_Activity_.
Among the entries below, find the lines with the word "options" and return them.
>>>>>
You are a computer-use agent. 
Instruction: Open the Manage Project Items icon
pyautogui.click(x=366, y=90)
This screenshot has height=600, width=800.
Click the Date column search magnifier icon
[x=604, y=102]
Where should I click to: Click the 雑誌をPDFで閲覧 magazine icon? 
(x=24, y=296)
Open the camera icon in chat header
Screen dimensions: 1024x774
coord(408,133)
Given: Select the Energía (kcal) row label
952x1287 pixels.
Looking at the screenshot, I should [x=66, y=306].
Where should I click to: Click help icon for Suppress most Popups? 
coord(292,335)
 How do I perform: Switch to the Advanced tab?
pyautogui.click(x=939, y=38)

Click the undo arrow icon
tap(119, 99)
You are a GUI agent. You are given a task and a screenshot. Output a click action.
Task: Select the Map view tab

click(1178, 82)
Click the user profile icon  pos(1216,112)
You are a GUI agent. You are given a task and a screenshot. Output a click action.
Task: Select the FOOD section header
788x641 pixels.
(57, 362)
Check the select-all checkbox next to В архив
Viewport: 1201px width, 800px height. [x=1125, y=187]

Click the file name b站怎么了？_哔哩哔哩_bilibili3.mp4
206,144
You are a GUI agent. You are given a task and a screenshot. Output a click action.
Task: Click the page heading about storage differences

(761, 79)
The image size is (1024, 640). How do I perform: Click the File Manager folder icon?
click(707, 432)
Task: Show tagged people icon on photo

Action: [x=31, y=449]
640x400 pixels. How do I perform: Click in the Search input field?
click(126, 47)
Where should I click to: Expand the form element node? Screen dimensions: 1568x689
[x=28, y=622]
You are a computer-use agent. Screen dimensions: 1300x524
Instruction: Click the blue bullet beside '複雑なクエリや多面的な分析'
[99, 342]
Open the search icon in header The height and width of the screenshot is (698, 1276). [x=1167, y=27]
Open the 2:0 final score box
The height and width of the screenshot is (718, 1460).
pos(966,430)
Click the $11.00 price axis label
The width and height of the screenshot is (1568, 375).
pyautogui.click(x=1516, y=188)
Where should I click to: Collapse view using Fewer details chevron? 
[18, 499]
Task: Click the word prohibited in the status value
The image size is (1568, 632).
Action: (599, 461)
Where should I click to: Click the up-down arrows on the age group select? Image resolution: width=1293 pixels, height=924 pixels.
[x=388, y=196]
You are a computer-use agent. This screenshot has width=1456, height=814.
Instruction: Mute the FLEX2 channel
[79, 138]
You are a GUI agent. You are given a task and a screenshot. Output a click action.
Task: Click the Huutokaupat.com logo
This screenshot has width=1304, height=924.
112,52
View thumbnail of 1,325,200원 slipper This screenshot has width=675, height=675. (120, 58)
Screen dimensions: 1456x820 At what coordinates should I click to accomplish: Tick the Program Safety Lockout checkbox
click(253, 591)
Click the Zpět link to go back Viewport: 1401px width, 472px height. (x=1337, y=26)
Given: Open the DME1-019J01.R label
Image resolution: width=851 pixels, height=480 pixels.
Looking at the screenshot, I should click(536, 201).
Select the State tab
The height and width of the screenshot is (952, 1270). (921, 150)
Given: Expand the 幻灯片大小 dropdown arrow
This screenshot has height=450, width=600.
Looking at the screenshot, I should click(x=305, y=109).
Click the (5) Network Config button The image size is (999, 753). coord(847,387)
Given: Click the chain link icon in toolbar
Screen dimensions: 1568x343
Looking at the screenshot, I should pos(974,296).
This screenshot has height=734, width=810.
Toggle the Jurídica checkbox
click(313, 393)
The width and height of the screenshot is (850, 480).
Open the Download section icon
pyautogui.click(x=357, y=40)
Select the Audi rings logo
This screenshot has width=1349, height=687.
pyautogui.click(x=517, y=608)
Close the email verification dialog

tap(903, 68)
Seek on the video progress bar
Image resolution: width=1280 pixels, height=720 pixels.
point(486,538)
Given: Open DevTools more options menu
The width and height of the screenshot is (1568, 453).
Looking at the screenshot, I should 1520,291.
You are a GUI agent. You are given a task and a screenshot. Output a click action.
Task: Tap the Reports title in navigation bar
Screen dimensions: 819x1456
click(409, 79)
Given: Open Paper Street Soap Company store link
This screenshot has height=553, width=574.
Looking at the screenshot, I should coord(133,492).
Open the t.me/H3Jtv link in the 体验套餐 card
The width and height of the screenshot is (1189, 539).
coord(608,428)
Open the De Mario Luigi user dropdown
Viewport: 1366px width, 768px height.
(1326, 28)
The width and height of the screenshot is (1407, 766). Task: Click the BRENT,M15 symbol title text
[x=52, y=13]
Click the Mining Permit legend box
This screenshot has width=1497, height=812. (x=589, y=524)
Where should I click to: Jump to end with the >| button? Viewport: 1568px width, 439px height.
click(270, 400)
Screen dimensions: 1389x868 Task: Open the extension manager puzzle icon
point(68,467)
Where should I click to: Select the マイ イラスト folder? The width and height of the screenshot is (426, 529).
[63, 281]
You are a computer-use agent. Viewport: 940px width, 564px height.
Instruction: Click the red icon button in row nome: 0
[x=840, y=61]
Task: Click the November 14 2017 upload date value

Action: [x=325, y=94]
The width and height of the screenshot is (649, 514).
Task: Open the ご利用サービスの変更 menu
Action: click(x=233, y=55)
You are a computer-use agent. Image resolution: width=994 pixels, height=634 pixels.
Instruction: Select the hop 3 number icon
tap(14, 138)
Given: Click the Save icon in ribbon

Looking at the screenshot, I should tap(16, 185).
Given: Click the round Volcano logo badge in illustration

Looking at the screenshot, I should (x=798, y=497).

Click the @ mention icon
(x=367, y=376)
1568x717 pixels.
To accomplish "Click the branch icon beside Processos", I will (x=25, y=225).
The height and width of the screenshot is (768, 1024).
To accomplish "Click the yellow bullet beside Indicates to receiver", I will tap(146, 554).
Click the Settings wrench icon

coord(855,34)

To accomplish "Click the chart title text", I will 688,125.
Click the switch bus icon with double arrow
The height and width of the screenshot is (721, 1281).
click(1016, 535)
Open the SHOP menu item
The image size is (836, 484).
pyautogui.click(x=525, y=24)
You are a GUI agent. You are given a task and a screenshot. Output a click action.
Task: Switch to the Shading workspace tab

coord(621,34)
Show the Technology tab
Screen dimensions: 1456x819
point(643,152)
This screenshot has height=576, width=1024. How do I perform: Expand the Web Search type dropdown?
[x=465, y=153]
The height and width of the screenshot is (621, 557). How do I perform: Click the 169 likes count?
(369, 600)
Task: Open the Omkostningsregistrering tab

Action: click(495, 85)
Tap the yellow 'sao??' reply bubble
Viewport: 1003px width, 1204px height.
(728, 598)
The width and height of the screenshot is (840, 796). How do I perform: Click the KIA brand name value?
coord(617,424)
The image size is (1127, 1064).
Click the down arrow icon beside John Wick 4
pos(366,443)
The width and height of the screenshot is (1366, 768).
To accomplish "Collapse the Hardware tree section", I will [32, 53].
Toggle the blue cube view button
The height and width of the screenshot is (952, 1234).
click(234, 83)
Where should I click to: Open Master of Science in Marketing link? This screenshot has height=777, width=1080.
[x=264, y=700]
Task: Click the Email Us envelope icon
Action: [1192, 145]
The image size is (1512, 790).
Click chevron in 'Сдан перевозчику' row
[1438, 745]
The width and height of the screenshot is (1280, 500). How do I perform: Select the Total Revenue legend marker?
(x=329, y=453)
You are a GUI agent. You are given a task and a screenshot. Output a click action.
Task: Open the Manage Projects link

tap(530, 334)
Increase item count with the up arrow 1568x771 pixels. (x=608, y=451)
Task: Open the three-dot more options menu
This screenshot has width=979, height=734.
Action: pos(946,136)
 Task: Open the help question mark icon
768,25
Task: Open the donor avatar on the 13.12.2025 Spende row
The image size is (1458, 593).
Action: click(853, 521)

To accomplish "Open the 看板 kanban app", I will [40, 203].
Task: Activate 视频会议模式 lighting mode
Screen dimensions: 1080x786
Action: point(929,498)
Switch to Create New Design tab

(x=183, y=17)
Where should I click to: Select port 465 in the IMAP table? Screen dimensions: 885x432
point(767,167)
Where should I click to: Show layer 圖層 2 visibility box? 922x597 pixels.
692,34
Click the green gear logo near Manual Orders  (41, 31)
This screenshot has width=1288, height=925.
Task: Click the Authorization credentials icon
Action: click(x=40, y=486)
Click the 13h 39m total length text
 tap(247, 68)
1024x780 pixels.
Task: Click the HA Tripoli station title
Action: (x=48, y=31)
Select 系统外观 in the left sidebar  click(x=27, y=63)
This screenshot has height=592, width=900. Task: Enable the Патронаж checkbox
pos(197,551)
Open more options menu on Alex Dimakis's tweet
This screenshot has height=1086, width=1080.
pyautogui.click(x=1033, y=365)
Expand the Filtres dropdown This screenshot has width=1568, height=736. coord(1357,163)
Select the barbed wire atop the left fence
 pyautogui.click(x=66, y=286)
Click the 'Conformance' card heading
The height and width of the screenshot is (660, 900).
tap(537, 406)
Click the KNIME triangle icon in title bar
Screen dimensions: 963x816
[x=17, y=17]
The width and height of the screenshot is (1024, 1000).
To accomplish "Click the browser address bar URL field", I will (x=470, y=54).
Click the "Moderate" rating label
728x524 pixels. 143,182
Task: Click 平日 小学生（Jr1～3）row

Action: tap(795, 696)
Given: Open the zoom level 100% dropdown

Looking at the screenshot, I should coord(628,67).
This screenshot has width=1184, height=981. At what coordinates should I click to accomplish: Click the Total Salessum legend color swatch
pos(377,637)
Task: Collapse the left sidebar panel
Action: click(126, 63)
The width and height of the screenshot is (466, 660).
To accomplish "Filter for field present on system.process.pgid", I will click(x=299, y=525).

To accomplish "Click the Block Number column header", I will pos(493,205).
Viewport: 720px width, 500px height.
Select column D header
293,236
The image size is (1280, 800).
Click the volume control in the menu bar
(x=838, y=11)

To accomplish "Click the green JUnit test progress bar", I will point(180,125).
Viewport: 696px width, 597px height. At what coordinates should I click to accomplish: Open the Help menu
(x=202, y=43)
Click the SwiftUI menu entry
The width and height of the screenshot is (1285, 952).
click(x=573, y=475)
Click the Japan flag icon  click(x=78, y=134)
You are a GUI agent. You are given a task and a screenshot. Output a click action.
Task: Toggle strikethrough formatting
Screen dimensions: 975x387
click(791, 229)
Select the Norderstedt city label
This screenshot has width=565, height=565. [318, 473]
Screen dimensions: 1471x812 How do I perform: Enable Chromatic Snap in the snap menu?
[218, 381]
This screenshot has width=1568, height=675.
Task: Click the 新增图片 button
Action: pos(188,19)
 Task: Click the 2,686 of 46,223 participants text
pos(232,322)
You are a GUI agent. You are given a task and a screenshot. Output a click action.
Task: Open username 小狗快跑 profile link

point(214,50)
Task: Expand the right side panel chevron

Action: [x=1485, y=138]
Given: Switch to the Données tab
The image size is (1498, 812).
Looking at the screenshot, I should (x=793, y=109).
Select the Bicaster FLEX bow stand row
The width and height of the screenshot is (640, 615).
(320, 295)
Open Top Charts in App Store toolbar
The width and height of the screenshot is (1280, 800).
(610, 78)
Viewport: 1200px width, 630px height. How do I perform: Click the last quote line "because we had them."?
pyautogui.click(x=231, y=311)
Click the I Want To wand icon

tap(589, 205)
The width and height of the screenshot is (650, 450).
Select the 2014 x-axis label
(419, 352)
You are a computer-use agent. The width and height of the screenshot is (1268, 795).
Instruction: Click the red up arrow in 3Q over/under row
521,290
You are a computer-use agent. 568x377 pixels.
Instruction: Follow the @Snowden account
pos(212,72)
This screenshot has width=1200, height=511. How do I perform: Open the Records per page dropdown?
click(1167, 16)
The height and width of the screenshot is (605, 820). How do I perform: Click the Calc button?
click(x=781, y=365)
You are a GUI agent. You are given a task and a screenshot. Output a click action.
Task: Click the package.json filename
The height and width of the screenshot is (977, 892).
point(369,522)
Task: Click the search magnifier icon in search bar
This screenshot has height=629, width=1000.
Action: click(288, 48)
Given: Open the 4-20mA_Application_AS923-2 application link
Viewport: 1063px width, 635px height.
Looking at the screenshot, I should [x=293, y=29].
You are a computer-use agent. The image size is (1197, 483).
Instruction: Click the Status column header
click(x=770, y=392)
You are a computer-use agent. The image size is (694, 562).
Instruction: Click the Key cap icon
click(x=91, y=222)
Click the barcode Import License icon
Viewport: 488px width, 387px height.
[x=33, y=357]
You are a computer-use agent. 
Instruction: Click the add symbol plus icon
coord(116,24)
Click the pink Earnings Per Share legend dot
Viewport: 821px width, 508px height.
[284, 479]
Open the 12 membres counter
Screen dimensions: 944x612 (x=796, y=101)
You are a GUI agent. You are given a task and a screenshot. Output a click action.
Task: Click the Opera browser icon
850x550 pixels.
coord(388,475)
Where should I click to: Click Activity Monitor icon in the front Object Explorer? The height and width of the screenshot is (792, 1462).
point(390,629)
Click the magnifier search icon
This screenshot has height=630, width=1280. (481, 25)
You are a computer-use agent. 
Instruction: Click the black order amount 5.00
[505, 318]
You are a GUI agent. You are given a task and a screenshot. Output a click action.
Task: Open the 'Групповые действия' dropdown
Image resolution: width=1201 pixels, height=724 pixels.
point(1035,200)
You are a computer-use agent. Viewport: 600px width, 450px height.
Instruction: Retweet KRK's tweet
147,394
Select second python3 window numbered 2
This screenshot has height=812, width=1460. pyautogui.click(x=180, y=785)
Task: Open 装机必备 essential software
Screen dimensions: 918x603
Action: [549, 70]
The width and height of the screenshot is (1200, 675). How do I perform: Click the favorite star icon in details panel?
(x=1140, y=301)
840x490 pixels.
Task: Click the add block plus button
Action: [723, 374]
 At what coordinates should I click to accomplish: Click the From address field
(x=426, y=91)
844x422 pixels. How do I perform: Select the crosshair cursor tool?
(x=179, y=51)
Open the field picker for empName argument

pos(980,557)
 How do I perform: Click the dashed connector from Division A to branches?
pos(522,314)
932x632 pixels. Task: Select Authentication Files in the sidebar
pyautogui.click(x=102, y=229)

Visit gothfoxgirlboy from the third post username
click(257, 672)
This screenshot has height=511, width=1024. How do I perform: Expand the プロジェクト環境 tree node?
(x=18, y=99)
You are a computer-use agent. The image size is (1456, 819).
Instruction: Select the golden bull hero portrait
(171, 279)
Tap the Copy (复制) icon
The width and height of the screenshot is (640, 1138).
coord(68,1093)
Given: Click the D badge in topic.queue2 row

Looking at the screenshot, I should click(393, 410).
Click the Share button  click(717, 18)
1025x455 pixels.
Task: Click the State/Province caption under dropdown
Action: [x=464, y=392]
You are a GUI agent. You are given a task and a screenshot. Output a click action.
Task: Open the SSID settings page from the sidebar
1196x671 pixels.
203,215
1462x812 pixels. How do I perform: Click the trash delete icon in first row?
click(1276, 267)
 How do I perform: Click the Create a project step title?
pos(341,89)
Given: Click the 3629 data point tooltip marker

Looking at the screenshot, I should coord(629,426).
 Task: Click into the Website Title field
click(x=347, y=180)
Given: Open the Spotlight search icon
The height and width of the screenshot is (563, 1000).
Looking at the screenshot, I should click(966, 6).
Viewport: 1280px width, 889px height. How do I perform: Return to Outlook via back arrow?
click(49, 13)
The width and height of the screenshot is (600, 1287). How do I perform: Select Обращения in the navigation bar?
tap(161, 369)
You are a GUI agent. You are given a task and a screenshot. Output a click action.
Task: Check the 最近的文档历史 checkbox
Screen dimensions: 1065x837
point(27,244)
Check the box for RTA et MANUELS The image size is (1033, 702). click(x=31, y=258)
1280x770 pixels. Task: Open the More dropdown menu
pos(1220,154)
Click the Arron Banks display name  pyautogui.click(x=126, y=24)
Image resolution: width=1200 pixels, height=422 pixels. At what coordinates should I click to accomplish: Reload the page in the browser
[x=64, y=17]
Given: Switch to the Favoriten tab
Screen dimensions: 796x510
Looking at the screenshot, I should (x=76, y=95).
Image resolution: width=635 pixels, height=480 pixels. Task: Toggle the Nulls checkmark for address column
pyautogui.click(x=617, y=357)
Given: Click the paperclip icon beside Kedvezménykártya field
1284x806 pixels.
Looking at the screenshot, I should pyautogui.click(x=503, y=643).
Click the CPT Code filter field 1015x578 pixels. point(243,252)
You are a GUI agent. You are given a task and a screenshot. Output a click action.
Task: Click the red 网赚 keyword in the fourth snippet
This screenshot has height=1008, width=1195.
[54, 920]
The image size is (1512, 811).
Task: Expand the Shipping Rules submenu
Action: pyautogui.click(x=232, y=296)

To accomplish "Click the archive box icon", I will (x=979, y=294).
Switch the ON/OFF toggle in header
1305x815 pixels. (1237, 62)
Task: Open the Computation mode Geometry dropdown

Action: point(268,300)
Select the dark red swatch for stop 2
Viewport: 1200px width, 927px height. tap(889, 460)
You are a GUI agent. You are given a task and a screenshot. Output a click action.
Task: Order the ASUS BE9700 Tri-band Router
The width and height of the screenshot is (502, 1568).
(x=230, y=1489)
<<<<<
_Result_.
Given: Open DevTools more options menu
Task: Open the three-dot more options menu
Open more options menu on Alex Dimakis's tweet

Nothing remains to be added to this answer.